Pieper and colleagues10 suggest guidelines for interpreting CCA values such that lower than five indicates slight overlap and values greater than or equal to 15 indicate high overlap. In presenting this information, the authors caution that reviewers may still have erroneous understandings of overlap if there are the same studies across reviews, but they are used for different outcomes; as well, this single value may underestimate rather than overestimate overlap. In Figure 1’s examples, overall overlap for the three reviews is high, but it widely varies when comparing two individual reviews (from 0-33%). Thus, simply determining the degree of overlap by the CCA in a meta-review is not enough. That is, overlap within meta-reviews of very broad scope is likely to be minimal because the underlying studies are likely very different.10 Yet, while the overall CCA may be low, there still could be substantial overlap for similar outcomes, for different types of research designs, and so on. A single CCA value across all the primary study references would conceal such sub-clusters.

Guidance for Using the Citation Matrix and CCA as Diagnostic Tools

Given the lack of guidance on how to address overlap systematically in a meta-review, we developed a decision tree with a series of five primary steps to examine and incorporate overlap information into the results and implications (Figure 2).

Figure 2.

Figure 2.

Decision tree of steps to take in assessing primary study overlap in a meta-review and using the CCA (Corrected Covered Area) index and other factors as diagnostics for further examination. See text for further detail.

1. Step 1. The first step is to create the citation matrix following Pieper and colleagues10 instructions (for an example, see Figure 1).

2. Step 2. First (2a) calculate the CCA across the entire matrix; (2b) then, examine the matrix for any reviews with completely/nearly completely overlap of primary studies; and (2c), finally, calculate CCA for particular primary outcomes of interest by limiting the matrix (or creating a series of smaller matrices) to the reviews that just focused on these similar outcomes.

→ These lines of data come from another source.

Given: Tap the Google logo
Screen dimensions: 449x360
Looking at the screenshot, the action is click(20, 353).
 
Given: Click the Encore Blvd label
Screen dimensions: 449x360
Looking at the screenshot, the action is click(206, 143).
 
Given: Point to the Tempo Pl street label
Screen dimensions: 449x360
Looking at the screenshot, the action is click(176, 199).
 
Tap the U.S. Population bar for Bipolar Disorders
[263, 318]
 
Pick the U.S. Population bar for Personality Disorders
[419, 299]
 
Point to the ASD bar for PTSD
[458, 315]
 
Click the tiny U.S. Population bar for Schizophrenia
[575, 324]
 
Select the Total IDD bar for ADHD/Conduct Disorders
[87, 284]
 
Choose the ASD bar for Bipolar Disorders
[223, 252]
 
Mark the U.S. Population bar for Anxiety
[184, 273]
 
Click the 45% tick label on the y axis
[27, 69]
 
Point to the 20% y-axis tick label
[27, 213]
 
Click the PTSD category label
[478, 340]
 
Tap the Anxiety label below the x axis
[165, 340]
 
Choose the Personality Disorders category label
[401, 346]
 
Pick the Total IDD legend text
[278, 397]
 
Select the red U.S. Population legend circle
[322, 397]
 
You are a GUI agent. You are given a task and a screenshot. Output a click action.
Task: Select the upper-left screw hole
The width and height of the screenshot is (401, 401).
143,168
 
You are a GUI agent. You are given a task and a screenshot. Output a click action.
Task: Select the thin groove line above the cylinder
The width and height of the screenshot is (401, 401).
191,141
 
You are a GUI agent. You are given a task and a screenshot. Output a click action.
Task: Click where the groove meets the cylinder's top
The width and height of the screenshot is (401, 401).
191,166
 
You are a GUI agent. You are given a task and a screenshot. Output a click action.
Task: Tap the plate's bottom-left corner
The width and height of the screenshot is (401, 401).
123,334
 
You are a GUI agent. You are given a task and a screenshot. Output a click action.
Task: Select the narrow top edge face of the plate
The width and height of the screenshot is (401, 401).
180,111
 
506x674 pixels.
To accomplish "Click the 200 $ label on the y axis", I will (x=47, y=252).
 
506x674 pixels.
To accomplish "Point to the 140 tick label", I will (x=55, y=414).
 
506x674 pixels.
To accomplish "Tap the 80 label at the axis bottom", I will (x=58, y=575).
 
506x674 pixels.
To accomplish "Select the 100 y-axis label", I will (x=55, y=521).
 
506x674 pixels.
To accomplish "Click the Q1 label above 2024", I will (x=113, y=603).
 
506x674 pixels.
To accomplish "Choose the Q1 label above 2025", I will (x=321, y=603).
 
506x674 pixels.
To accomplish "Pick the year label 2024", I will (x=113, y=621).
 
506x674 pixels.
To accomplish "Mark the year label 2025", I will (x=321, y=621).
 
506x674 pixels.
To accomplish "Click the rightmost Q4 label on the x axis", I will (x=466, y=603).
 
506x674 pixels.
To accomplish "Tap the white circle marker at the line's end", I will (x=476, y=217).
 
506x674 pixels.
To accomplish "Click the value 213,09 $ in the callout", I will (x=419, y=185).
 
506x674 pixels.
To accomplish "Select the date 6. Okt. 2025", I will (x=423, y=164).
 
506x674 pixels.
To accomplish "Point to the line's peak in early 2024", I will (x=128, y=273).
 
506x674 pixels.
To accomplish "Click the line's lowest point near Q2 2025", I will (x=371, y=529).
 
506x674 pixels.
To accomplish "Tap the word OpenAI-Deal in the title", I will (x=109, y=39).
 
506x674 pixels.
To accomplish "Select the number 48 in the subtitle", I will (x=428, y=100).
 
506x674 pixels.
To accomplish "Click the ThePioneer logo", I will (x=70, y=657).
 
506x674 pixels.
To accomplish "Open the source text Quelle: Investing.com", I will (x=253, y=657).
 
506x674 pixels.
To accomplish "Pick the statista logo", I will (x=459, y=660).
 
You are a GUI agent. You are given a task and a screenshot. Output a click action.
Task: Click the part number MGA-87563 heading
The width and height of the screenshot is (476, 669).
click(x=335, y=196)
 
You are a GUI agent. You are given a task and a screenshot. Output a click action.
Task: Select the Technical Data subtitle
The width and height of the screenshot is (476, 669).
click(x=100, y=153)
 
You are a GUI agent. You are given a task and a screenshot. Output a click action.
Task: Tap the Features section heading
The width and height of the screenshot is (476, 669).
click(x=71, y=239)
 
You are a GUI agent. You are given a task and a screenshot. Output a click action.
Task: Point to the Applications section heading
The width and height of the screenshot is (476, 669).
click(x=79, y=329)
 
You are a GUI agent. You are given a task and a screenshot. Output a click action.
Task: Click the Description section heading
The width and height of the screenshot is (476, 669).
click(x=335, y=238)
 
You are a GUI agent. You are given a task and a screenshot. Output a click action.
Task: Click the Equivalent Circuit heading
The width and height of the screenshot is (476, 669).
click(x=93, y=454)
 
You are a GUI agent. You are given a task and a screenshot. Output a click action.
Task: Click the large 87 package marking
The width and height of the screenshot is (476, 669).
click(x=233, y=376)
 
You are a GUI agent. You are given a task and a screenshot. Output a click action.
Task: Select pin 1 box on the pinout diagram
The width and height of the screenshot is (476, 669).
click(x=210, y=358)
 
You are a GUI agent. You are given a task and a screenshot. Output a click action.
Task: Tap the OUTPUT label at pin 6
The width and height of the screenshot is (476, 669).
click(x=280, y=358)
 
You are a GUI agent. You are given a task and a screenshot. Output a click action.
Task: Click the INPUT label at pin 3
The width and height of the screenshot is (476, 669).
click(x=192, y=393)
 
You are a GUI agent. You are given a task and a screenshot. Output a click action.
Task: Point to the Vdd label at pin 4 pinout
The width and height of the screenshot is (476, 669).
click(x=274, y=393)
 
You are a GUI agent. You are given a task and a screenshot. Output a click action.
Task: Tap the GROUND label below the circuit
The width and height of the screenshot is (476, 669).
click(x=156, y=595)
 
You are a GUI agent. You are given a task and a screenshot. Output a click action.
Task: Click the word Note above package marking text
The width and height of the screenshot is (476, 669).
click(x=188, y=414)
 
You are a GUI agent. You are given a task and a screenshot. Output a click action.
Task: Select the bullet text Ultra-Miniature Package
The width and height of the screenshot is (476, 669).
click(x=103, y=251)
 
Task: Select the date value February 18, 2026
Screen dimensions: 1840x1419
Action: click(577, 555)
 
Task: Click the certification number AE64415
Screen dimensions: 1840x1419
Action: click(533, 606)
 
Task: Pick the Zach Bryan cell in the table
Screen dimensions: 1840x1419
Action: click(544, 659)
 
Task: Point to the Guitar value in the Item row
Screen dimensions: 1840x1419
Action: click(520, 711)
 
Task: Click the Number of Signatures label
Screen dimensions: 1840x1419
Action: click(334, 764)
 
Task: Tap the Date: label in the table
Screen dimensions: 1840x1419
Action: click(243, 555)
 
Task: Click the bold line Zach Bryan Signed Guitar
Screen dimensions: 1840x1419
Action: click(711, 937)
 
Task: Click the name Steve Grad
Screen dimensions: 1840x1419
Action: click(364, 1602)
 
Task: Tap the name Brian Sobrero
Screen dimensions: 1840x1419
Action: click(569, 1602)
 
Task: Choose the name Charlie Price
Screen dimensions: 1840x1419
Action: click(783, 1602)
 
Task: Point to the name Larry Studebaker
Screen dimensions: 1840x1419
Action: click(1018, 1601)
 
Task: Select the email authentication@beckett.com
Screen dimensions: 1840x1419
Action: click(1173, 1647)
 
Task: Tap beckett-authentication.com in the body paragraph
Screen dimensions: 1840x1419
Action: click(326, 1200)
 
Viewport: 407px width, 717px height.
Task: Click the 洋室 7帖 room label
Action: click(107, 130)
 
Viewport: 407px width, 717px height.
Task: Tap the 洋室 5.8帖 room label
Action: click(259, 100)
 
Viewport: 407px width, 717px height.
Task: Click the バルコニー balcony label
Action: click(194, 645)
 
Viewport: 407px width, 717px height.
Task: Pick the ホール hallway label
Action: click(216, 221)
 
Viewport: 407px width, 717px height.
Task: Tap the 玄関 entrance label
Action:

We anticipate that, at minimum, all meta-review teams would conduct steps 2a and 2b; Step 2c may become unnecessary if the scope of the meta-review is very narrow and most of the overlap is due to review authors conducting updates of their own reviews or if there are many reviews on the same exact topic and with the same scope.

For each component of Step 2, the process that follows will vary depending on the CCA value generated. In Step 2a, if the CCA across the entire matrix is high, then the review team should move to Step 4, which involves triangulating data from multiple sources to examine reasons for the high overlap. The first source of relevant data is generated by comparing the inclusion criteria using the most relevant acronym for the literature included in the synthesis (e.g., CIMO,21 SPIDER,22 PECO,23 PICO,24 or TOPICS+M25) between the overlapping reviews to examine their similarity; reviews with very similar inclusion criteria are likely to have sampled from the same pool of primary studies, while those with different criteria are likely to have less overlap. One exception to this scenario is where the reviews have similar criteria but different quality of search processes, a further assumption that can be examined in Step 4. An additional source of relevant data involves mapping out all the outcomes that are examined by the overlapping reviews and examining whether the reviews come to similar or different conclusions about those outcomes. If possible, review teams may also be able to map the exact primary studies used to generate pooled effects in unique meta-analyses, although this may be limited by review reporting quality. If review teams are able to complete this mapping exercise, they will pinpoint exact areas for disagreement (e.g., missing studies from a relevant meta-analysis or differing effect size calculations).

Returning to Step 2a, if the CCA is low, then reviewers should move to Step 2b, which involves examining the overall matrix for any reviews with complete/nearly complete overlap of primary studies. Complete overlap could happen if two reviews include the exact same primary studies (i.e., if reviews on the same topic were published in different journals in the same year). Complete overlap also occurs when one review encompasses all the primary studies in another review. That is, if a review is updated for new studies but retains all the studies from the previous version or if a large review is broken into smaller subsets of data for additional analyses and publication. If there are no such cases, then the review team can move to Step 2c.

The final part of Step 2, 2c, involves narrowing down the overall citation matrix to one (or more) smaller matrices of reviews that address particular outcome domains of interest in the meta-review. For each of these subsets of domains, only the reviews that examined those particular domains should be included, and the CCA should be recalculated for each smaller matrix. If the CCA is low for any of these, then the review team can simply report the overall CCA and the CCA for each of these domains of interest. If the CCA is high for any of these matrices, then the review team should move to Step 4.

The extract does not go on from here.